Radika Moonesinghe
Radika Moonesinghe

Reputation: 489

Springboot Form convert HTML - > PDF

How in a java project can a HTML form upon submission be converted to PDF and then attached to a email.

Springboot & Thymeleaf are the frameworks in use. The form looks like this:

http://jsfiddle.net/x1hphsvb/5563/

Controller so far:

@org.springframework.stereotype.Controller
@EnableAutoConfiguration
public class Controller {

@RequestMapping("/")
String home() {
    return "static/index.html";
}

public static void main(String[] args) throws Exception {
    SpringApplication.run(Controller.class, args);
    }
}

I have looked at this tutorial and searched for a way to do it with PDF Box without success.

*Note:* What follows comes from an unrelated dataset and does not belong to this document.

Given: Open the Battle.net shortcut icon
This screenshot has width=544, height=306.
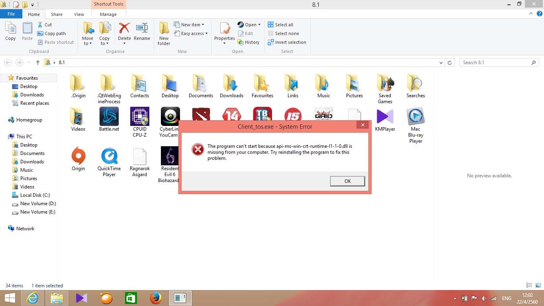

Should I take the data in the back end and insert it into a HTML template or insert the data into a PDF template.

The PDF form should also have the collapsability similar to the HTML.

Upvotes: 0

Views: 9532

Answers (1)

Bruno Lowagie
Bruno Lowagie

Reputation: 77528

Regarding the conversion of HTML to PDF

The example you refer to has my name in it (a reference to a package name starting with com.lowagie) which means it's about iText, not about pdfBox. PdfBox doesn't convert HTML to PDF, so that's not an option.

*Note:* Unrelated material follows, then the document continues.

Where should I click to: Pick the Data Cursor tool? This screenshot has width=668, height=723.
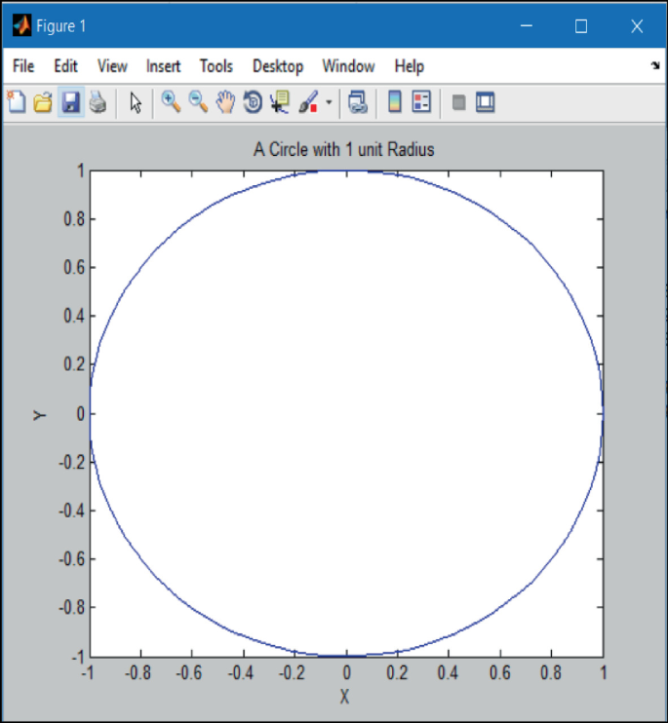coord(281,102)
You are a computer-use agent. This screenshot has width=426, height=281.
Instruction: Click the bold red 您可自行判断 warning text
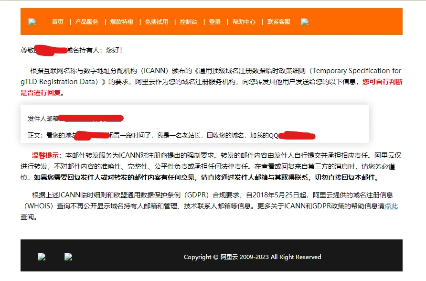point(382,82)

Versions of iText with my name in it, predate iText 5 and should no longer be used in a commercial context. See Can iText 2.1.7 / iTextSharp 4.1.6 or earlier be used commercially?

You also use the tag Flying Saucer. Flying Saucer is a third-party tool to convert HTML to PDF that was built on top of such an old version of iText.

Tips:

Regarding PDF forms

You wrote: "The PDF form should also have the collapsability similar to the HTML."

Please check ISO 32000-2 (the PDF 2.0 standard) and you'll discover that PDF forms can't collapse the same way HTML forms collapse. You may have seen PDF documents with similar functionality, but those forms weren't ISO 32000-2 documents; they were XFA forms. XFA stands for the XML Forms Architecture, and that technology was deprecated. You'll hardly find any viewers other than Adobe Reader that support such forms.

When it comes to data entry, PDF has lost and HTML 5 has won. If you've read the answer to the question How to create template and generate pdf using template and database data iText C#, you've noticed that the DITO product chose to create HTML 5 templates for data entry and PDF templates for data presentation.